By Elizabeth A. Strode

Harvard will continue to keep records on all job applicants despite new Congressional action that may abolish the record-keeping requirement mandated by the Department of Health, Education and Welfare under an anti-sex discrimination law.

Last week the House and Senate conferees clarified Title IX, which prohibits sex discrimination in educational institutions receiving federal aid, by removing the record-keeping provision, saying that it imposed an "unreasonable amount of paper work."

Daniel Steiner '54, general counsel to the University, said yesterday that he was unaware the record-keeping requirement had been dropped and that Harvard would continue to keep files on all job applicants, even if they were not required.

"It is a very important part in seeing whether the affirmative action program is working. The records can be used to see if the applicants were not hired because of a lack of qualifications or for discriminatory reasons," Steiner said.

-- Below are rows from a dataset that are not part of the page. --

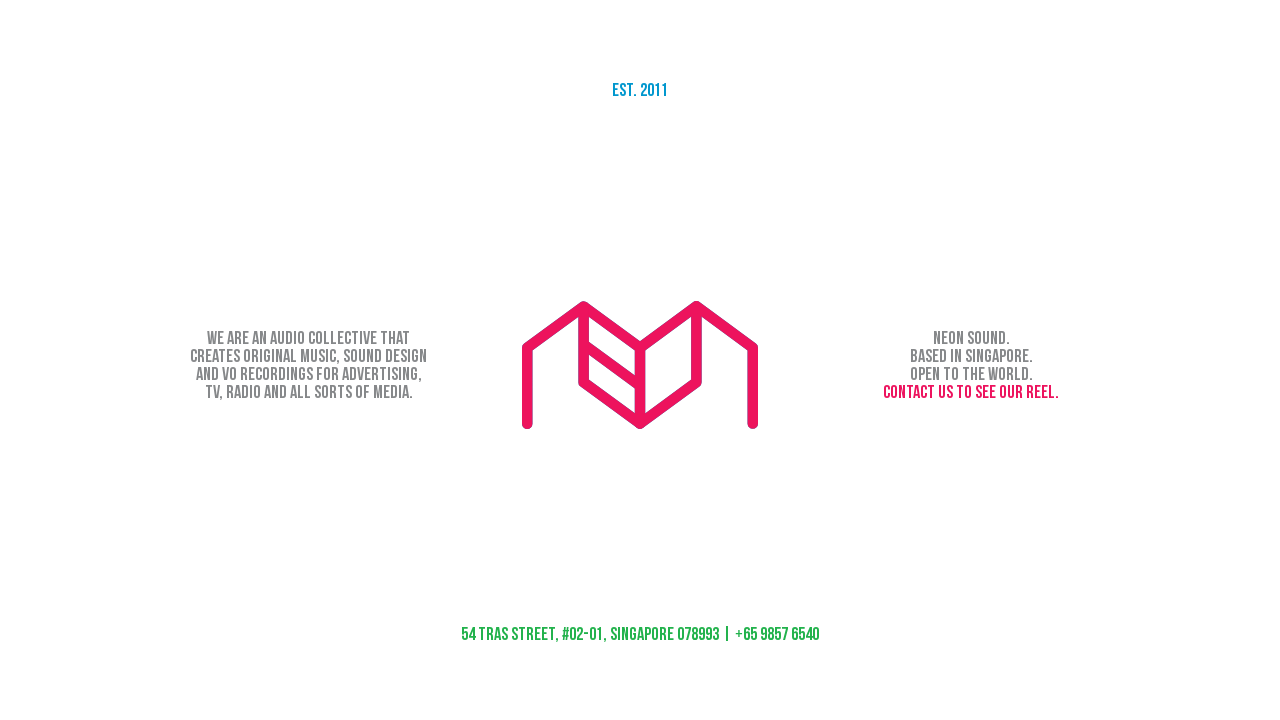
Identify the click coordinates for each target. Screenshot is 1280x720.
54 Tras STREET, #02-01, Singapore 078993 (590, 634)
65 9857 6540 (777, 634)
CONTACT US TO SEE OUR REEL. (971, 392)
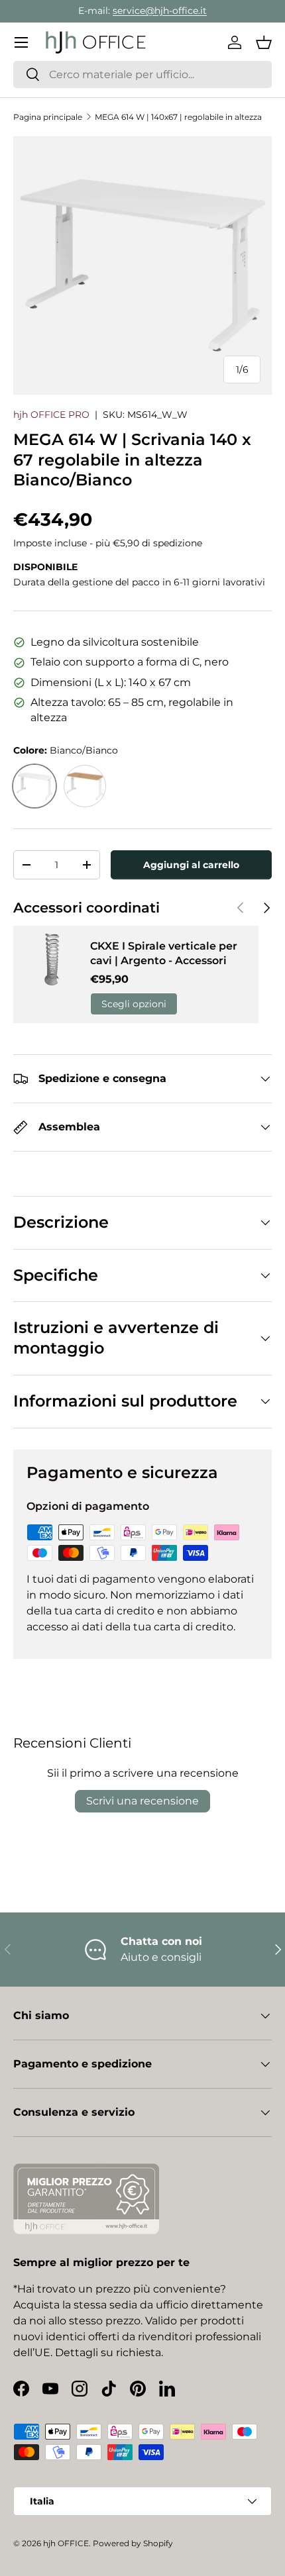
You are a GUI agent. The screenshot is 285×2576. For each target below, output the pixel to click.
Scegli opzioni (133, 1004)
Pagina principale (47, 117)
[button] (263, 42)
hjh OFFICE (66, 2543)
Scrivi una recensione (142, 1801)
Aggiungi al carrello (191, 865)
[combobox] (142, 74)
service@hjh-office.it (160, 11)
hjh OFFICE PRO (51, 415)
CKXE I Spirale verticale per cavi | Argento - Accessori (163, 953)
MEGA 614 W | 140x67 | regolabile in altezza (178, 117)
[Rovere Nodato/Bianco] (85, 786)
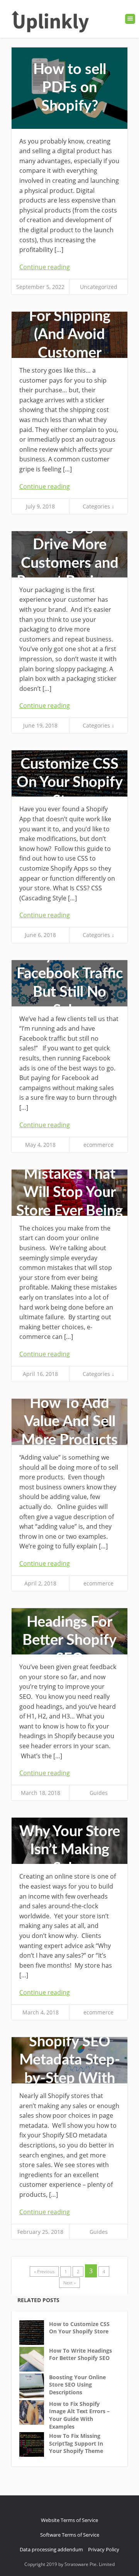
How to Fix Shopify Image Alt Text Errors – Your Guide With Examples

The conferees' report stated that it was not the intent of Congress to require educational institutions to submit reports on all applicants rejected for employment. "Such a requirement should not be imposed on educational institutions, most of which are having financial problems."

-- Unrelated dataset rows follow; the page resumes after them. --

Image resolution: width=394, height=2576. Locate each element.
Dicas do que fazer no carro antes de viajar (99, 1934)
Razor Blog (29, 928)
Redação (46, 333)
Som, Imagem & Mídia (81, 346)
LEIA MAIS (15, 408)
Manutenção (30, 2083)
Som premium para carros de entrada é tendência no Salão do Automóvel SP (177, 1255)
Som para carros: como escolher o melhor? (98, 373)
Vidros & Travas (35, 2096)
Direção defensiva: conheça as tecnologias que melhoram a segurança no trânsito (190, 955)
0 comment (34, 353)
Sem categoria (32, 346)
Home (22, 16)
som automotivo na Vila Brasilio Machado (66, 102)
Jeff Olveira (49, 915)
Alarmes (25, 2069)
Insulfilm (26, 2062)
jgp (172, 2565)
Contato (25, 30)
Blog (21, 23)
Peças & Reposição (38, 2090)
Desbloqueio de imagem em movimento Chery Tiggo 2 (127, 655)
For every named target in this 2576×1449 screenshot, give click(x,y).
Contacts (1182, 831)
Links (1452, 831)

The conferees also directed the Secretary of HEW to see that the "law is administered more rationally in the future."

Caspar W. Weinberger '38, secretary of HEW, said last week that his department could not be led by a conference report or an appropriation bill. He said that if Congress wanted to change the law, it must be done by amending Title IX.

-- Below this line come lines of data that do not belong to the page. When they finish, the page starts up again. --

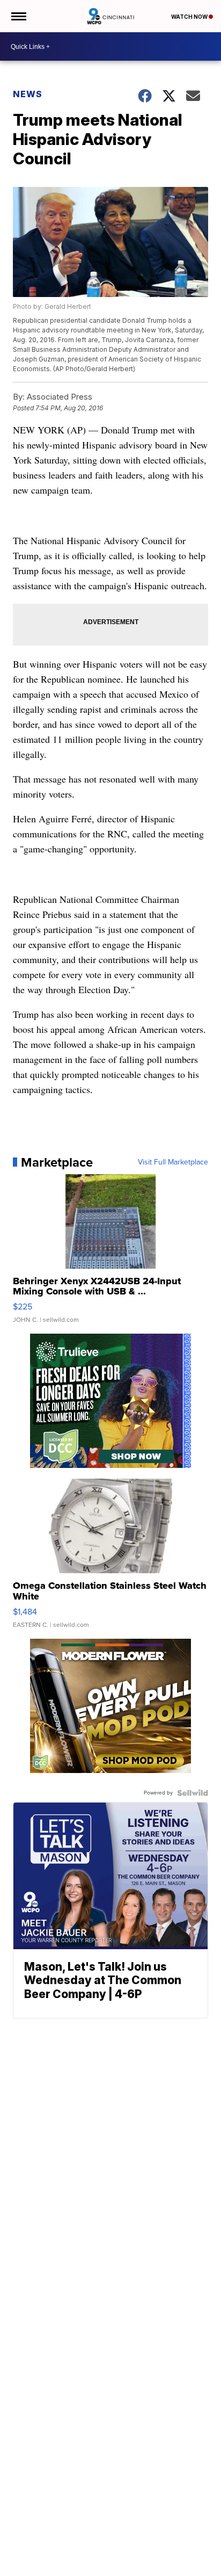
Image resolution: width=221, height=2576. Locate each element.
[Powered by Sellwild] (192, 1793)
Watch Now (190, 16)
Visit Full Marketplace (173, 1162)
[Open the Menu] (18, 16)
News (27, 94)
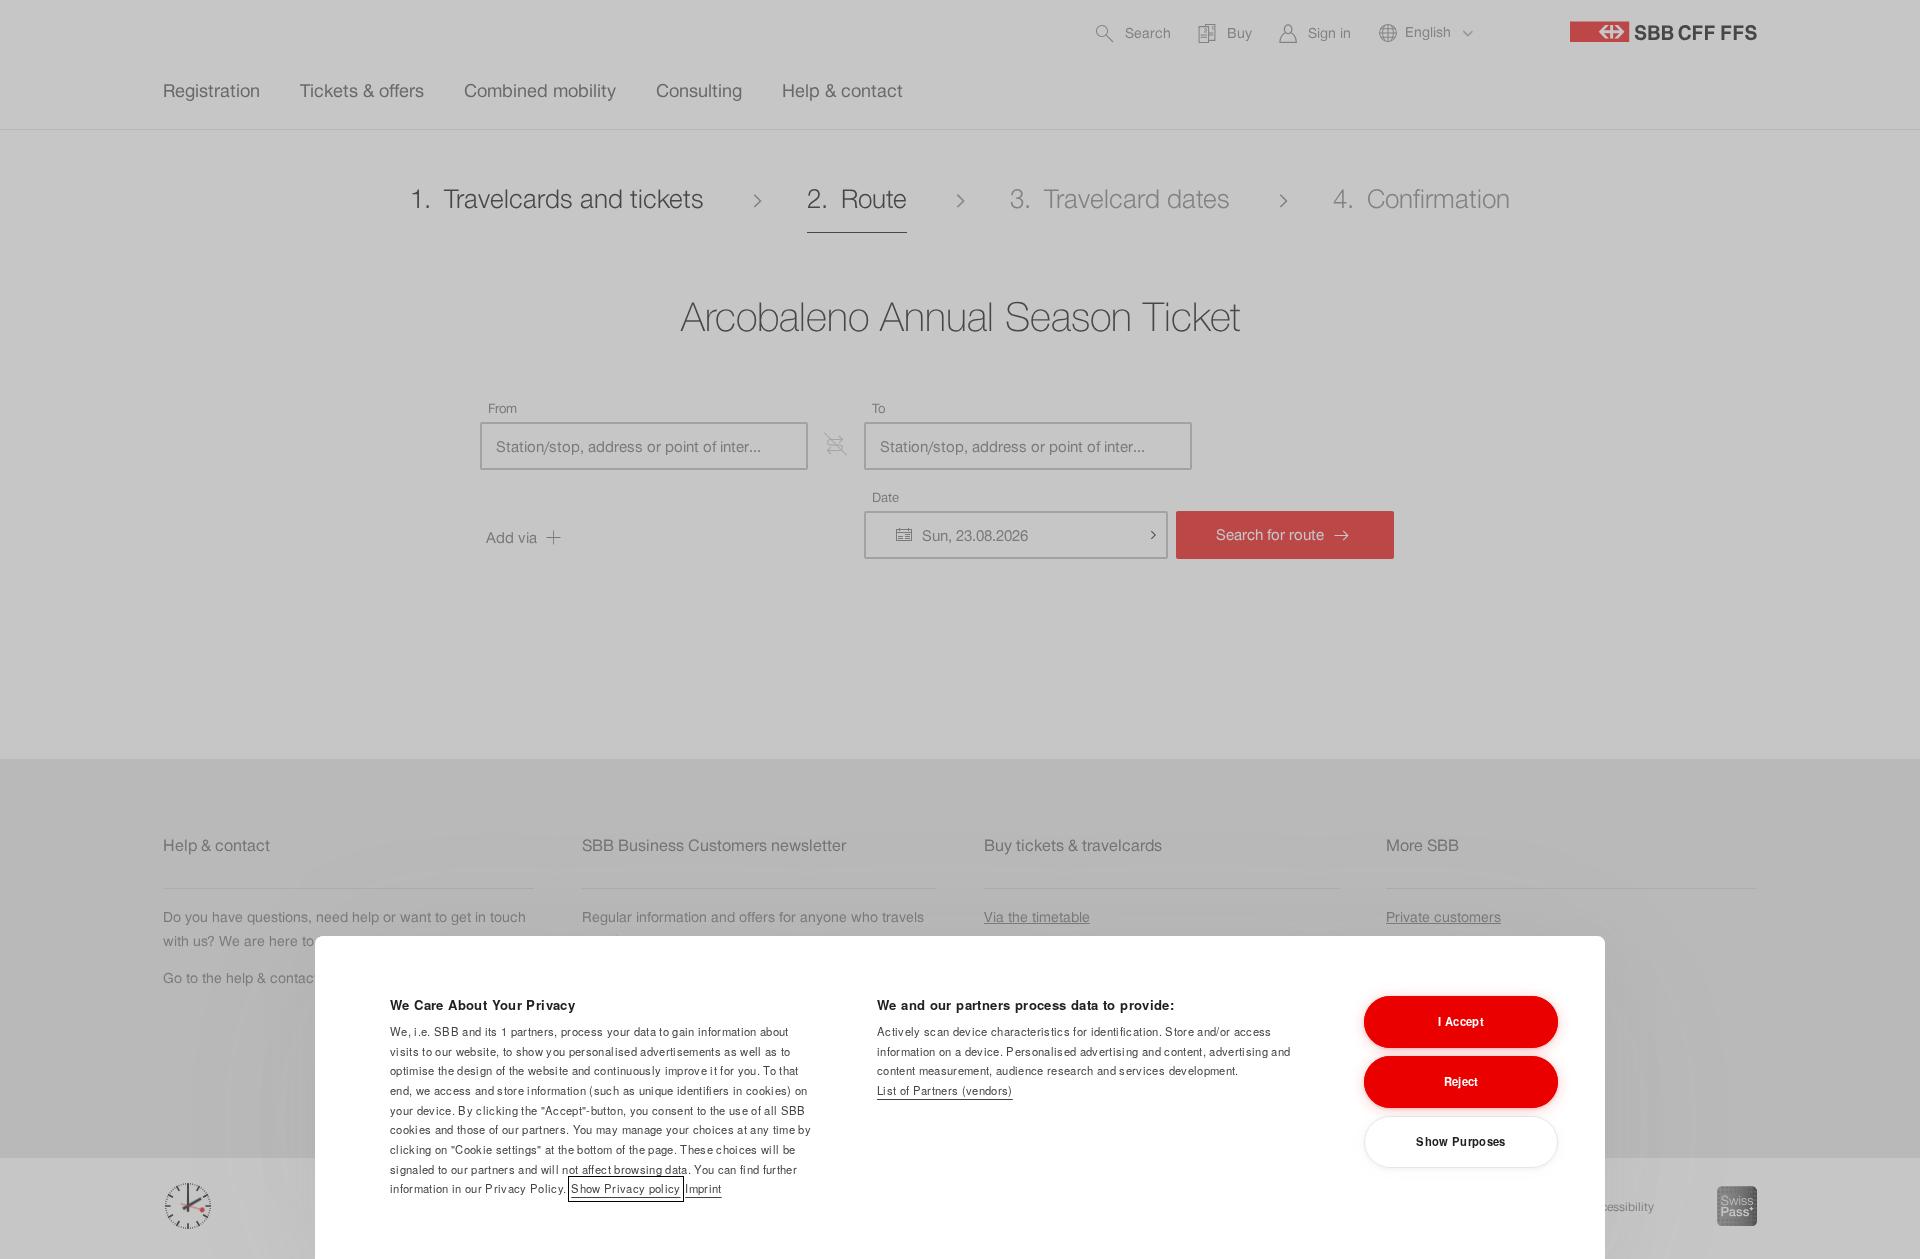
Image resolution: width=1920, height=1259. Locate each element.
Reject (1461, 1081)
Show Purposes (1460, 1141)
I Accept (1461, 1021)
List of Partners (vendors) (945, 1090)
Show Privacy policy (625, 1188)
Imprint (703, 1188)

Rep. Edith Green, (D-Ore.), author of Title IX, initiated the action of the Labor HEW Appropriation Bill conference, which decided the budget for HEW's fiscal year of 1974-5.

The report came out of conference on November 1 and passed in both the House and the Senate as part of the 1974-75 HEW Appropriation Bill on November 26.

The entire bill has been sent to President Ford for his signature, which may or may not be obtained by January 9. "The clarifying language should not be vetoed, even if the bill is," Becky Berg, legislative aid to Green said yesterday.